#### Exercise prompt:
Switch "green" to "yellow" in everything from the line containing "Click 退出系统 to log out" down to the end of the records. Give those lines back with nothing else changed, and leave out the pictures.

######

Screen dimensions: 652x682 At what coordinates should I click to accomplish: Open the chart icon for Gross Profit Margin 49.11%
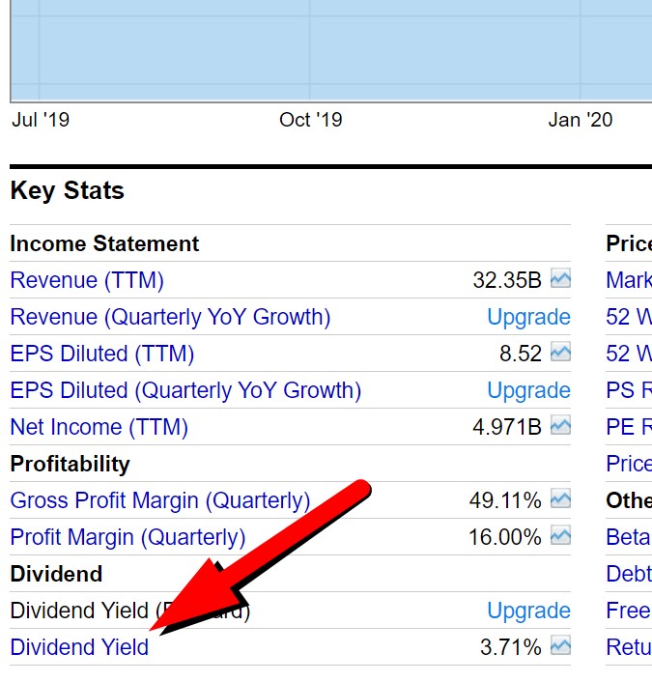click(560, 500)
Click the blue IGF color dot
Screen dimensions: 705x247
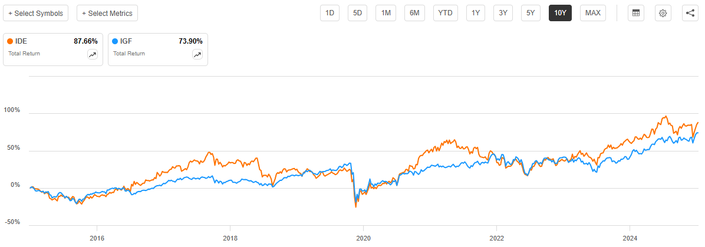tap(115, 41)
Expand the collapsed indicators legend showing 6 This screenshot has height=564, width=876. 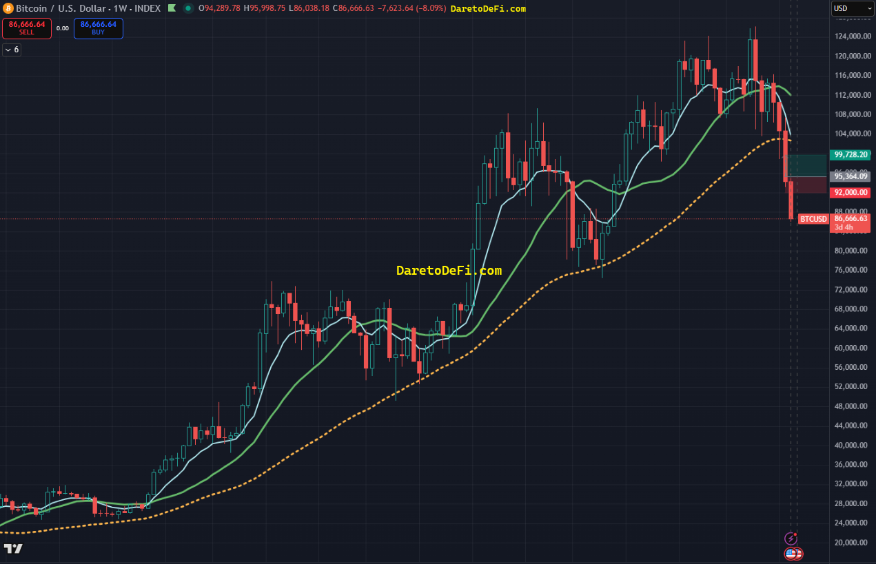tap(12, 50)
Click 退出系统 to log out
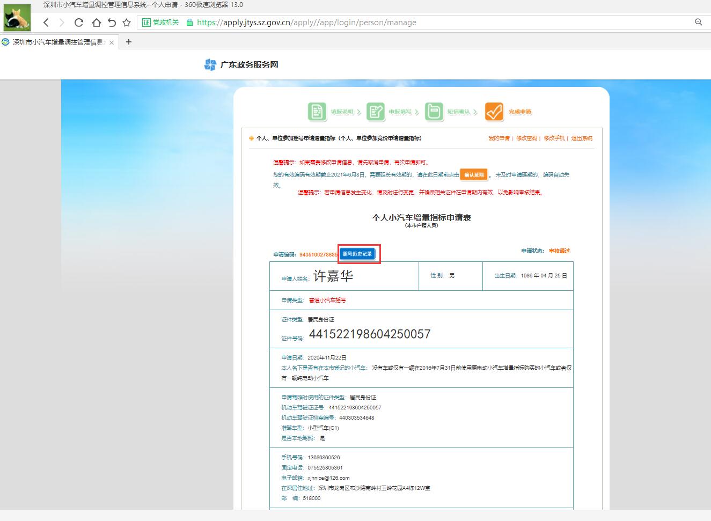This screenshot has height=521, width=711. tap(582, 138)
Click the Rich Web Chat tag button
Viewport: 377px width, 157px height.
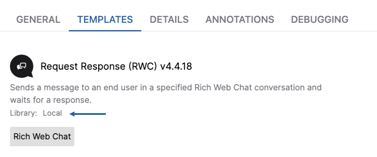pyautogui.click(x=42, y=136)
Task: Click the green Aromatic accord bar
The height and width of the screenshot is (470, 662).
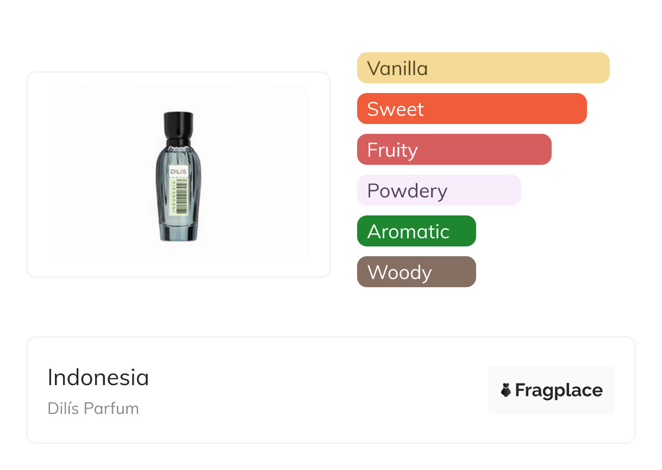Action: click(x=416, y=231)
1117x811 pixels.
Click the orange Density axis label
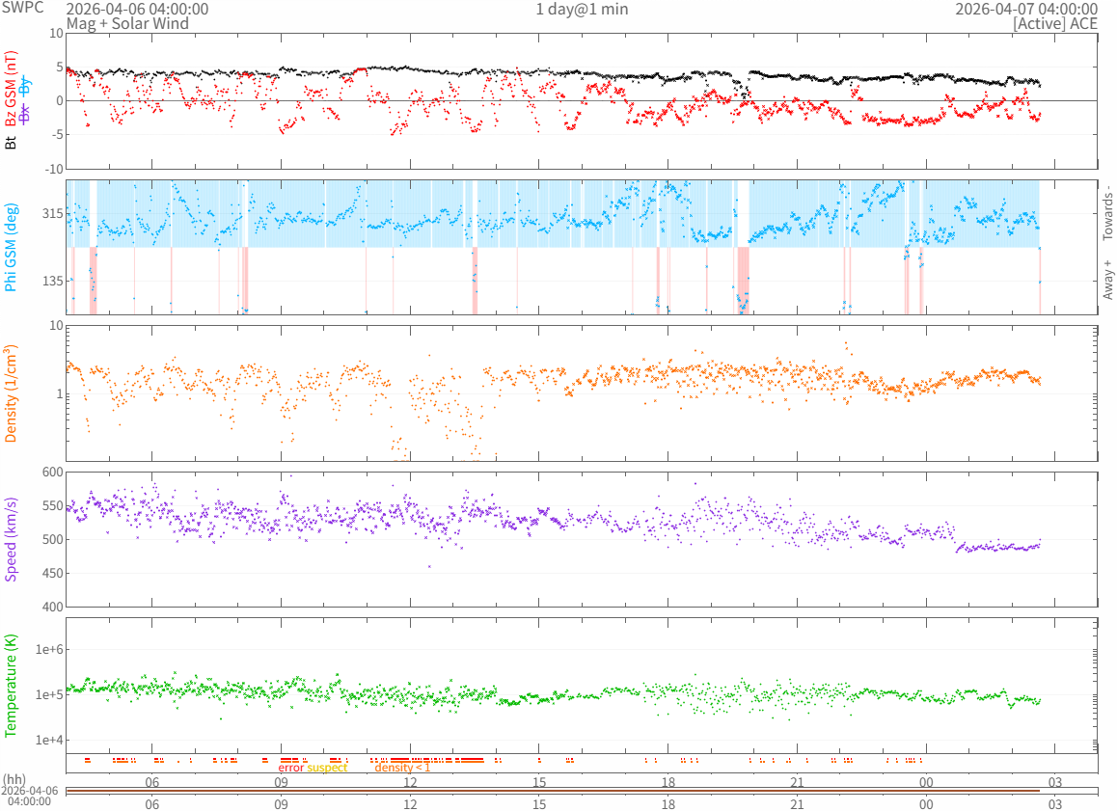point(12,393)
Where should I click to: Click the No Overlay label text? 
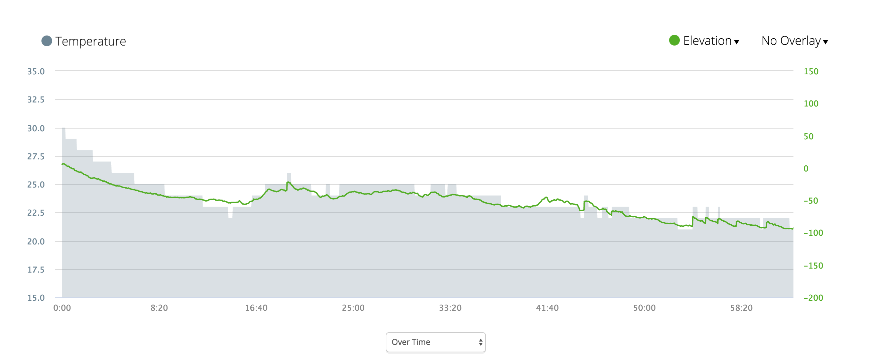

######

#### Exercise response:
Click 退出系统 to log out
This screenshot has height=521, width=711. tap(582, 138)
Click the Rich Web Chat tag button
Viewport: 377px width, 157px height.
pyautogui.click(x=42, y=136)
Task: Click the yellow Aromatic accord bar
The height and width of the screenshot is (470, 662).
Action: click(x=416, y=231)
1117x811 pixels.
Click the orange Density axis label
point(12,393)
Where should I click to: Click the No Overlay label text? 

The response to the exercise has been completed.